Quatro anos mais tarde, a UDN foi derrotada, e o Senhor Pedro Felício elegeu-se prefeito do Crato, na quinta tentativa.
Em 1972, candidatou-se uma segunda vez e foi reconduzido à prefeitura.

Por Carlos Eduardo Esmeraldo

5 comentários:

  1. Nesta ocasião eu ainda não votava, mas era uma fã numero um do Sr Pedro felício cavalcante, era muito agitado essa época e lembro que eu discutia muito com o Evandro Bezerra, quando finalmente ele venceu , foi uma alegria geral em minha casa.
    Que exemplo mesmo de homem, e de persistência.
    Depois estudei em sua escola e nos dávamos muito bem, ele tratava os alunos como filhos.
    Por ser "Teimosão" ganhou a eleição.
    Adorei esta matéria.
    Parabéns pela escolha Carlos Eduardo.
    Íris Pereira

    ResponderExcluir
  2. Prezado Carlos.

    É tarefa nossa, que convivemos com seu Pedro mostrar os seus belos exemplos.

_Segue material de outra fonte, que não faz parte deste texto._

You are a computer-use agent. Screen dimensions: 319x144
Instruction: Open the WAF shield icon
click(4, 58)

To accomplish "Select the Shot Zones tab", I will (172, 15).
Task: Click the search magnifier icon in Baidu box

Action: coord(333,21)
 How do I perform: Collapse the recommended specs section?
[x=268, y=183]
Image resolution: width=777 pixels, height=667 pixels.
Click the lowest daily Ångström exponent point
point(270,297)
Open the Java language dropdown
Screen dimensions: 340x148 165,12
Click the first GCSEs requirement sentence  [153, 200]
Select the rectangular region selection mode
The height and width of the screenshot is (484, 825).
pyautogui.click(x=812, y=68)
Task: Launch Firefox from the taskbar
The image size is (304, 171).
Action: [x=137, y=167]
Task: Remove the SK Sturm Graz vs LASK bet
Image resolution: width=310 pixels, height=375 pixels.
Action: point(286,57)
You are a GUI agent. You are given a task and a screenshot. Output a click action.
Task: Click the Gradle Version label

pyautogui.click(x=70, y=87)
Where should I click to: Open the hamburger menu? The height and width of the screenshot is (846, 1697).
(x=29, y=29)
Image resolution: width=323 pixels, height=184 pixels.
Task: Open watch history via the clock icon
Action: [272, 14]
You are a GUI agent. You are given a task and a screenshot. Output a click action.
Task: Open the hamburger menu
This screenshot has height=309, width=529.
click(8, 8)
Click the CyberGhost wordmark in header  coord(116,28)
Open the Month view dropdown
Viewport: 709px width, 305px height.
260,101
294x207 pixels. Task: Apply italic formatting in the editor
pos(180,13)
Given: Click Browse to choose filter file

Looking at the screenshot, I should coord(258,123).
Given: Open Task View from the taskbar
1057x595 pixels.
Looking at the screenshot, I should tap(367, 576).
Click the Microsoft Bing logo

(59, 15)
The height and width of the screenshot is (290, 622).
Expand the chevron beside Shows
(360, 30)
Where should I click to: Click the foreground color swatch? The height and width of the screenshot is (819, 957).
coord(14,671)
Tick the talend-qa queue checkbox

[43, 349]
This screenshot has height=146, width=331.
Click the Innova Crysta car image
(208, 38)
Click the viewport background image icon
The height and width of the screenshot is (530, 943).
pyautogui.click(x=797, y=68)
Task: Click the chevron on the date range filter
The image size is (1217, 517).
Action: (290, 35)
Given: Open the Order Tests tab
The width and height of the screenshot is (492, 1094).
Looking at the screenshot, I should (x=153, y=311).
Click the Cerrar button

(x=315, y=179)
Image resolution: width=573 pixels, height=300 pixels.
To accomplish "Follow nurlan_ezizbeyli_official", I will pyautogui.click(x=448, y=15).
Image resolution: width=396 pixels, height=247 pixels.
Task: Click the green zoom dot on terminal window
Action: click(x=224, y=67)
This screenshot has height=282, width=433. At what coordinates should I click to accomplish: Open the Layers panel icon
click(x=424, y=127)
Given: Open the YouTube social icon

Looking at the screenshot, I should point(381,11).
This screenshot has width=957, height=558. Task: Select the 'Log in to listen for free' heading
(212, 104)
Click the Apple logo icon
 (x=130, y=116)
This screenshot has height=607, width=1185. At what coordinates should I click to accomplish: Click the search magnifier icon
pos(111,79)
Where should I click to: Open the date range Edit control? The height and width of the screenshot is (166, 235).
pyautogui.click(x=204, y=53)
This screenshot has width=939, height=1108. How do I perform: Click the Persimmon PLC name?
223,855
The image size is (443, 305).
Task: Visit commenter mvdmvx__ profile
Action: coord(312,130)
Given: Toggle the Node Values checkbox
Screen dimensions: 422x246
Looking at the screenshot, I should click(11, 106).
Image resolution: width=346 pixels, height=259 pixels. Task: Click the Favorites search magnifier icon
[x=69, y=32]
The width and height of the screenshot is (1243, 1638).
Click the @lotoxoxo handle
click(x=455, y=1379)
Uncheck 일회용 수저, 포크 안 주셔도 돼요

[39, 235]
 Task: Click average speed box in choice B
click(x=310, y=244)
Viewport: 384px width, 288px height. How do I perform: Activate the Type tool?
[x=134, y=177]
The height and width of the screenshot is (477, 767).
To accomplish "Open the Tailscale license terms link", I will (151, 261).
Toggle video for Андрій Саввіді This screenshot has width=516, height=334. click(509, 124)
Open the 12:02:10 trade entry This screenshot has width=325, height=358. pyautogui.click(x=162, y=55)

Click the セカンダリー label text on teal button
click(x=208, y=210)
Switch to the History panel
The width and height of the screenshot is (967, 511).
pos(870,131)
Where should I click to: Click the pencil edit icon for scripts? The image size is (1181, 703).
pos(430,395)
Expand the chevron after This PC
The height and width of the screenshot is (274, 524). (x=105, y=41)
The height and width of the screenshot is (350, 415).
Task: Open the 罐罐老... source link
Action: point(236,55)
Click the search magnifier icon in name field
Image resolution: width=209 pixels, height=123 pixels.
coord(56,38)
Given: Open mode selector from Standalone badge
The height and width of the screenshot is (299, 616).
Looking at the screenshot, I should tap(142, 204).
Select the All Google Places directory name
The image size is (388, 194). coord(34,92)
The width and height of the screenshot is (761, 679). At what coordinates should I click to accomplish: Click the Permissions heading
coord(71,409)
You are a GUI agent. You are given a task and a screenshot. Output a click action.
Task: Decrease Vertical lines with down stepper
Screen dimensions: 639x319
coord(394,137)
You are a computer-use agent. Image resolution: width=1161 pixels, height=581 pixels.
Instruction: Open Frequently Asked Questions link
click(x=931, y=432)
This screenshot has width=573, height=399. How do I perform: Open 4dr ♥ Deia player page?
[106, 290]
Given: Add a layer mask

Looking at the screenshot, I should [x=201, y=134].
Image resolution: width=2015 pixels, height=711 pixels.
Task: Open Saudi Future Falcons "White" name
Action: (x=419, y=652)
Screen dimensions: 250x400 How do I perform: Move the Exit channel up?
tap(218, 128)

Ha poucos dias fiz uma postagem: Coisas do Senhor Pedro Felicio. Sentir falta de seu comentario. Nunca esqueci o dia que vi um neto de seu Pedro chegar pra ele e dizer; Vovô Alcides Peixoto esta lá na praça dizendo que o Sr. é ladrão. Seu Pedro disse: meu filho em que praça voce estava brincando? O garoto respondeu: Siqueira Campos. E seu Pedro Concluiu: meu filho vá brincar na Praça São Vicente. Seu Pedro perdeu até quando os adversario poderam tomar os resultados. Pedro Felicio foi a medida padrão da honradez e honestidade.

    ResponderExcluir
  3. São poucos homens honrados como antigamente.

    ResponderExcluir
  4. Meu abraço de agradecimento a Iris Pereira, Morais e Rolim. Fiquei feliz por haverem gostado do que leram.

    ResponderExcluir
  5. Iris, Dr. Rolim e Carlos Esmeraldo.

    Diante dos desmandos e da cara de pau dos politicos atuais, é prazeroso ler os exemplos de Pedro Felicio, Filemon Teles, Antonio Araripe e outros. Quanta diferença há, naqueles tempos não se faziam de cueca cofre. Felizmente, hoje, já se ver os que utilizaram destes meios pedindo o pinico.